When does 77,000 actually equal 112,000? Only in the attempt to spin this month's jobs report into something remotely favorable to the Bush Administration. When we tuned in last month, the estimate for total nonfarm payrolls stood at 131.224 million. This month's nonfarm payroll estimate weighed in at 131.301 million, or 77,000 higher. But the announcement was made that 112,000 jobs were created in June, simply because the BLS corrected the last couple of months downward, losing 35,000 jobs in the process. After that adjustment, the new figure is indeed 112,000 higher than the new figure for last month.

But wait, there's more.

The "birth/death model", the BLS's statistical technique for guesstimating the number of jobs they think were created by businesses they don't know exist yet, added 182,000 jobs to this month's (unseasonally adjusted) total. (See earlier post for an explanation of how the BLS imputes the existence of new jobs from new businesses by looking at the number of jobs destroyed by recently deceased businesses.) When you do all the math involved, it turns out that the BLS actually detected a job LOSS of about 68,000 jobs through it's direct sample measurements, and that only by virtue of applying the birth/death statistical fiction could any positive number be discussed at all.

But Even That's Not All.

In that recent blog entry "Most of Those New Jobs Reported Are Imaginary", I calculated that 85% of the new jobs touted as created since March 2003 are the imaginary product of statistical fiction. Updating the charts and numbers with the just-announced June numbers and the April and May downward revisions, it's even more drastic. At this point only 97,000 of the 1,380,000 jobs purported to have been created since March 2003 were actually measured by the BLS sample surveys. The other 93% were "imputed" by the birth/death model. Here's the updated graph:

So What's It Mean?

It means that job growth is far less robust than what's been advertised. That carries with it all kinds of implications for stock markets, interest rates and business decisions. So Caveat Emptor. Here's what it doesn't mean: It doesn't mean the BLS are a bunch of lying scoundrels. The birth/death model is a serious attempt to measure something real, albeit undetectable: the number of jobs created by new enterprises that haven't checked in with the unemployment insurance offices that the BLS samples to collect it's establishment job data. The BLS has been completely straightforward in it's admissions of the shortcomings of the statistical estimation techniques it uses to guess at the undetectable. The BLS has also said that birth/death modeling stinks at detecting changing trends. (I'm liberally paraphrasing.) It also doesn't necessarily mean that all the jobs imagined by the birth/death model don't exist. SOME of them do, since there has to be some new businesses out there that DID create some jobs that haven't reported in to their state bureaucracies yet.

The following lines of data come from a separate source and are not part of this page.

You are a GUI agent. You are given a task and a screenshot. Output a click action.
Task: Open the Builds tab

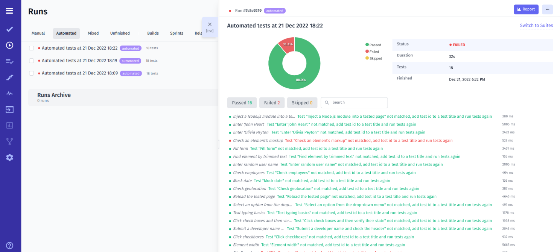pos(153,33)
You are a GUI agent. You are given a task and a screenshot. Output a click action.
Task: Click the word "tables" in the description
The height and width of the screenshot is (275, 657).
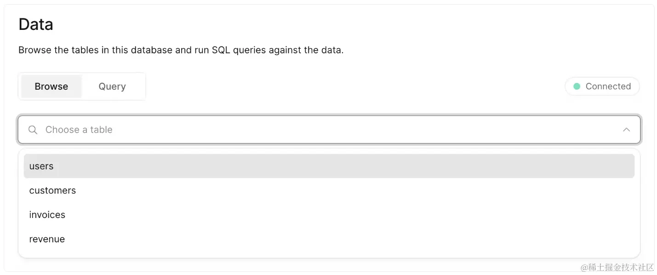[x=85, y=50]
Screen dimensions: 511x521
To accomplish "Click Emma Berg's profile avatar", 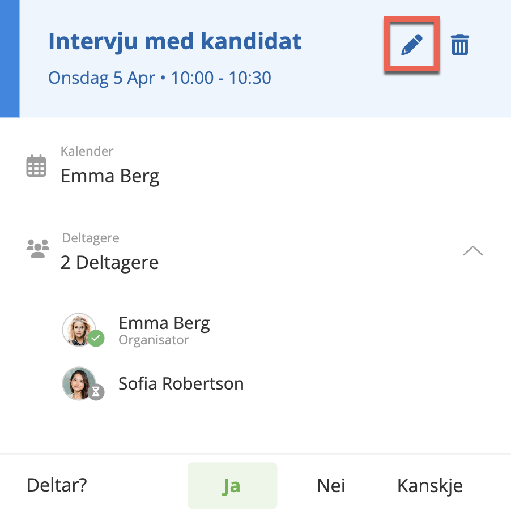I will 78,328.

However, when looking at other employment measures, it doesn't look too good for too many of those imputed jobs to be real. We've been stuck at 5.6% unemployment for months now. The number of unemployed is up 84,000 from April to June. There is very little evidence that we have anything more than the same "jobless recovery" we've been experiencing for months. If most of these imputed jobs have not come to pass in reality, then we should see that in ongoing lackluster jobs reports, as the unrealistic projections of the birth/death model continue to be reconciled with reality and month after month of data ends up being revised downward gradually. June's BLS release at least follows this pattern.


There's been an ongoing discussion about my methodology in the comments section of my previous post. Thanks to a handy and brand new FAQ posted at the BLS site, many of the issues in question are now put to rest. Some comments about all of this are posted to the comments page of this post.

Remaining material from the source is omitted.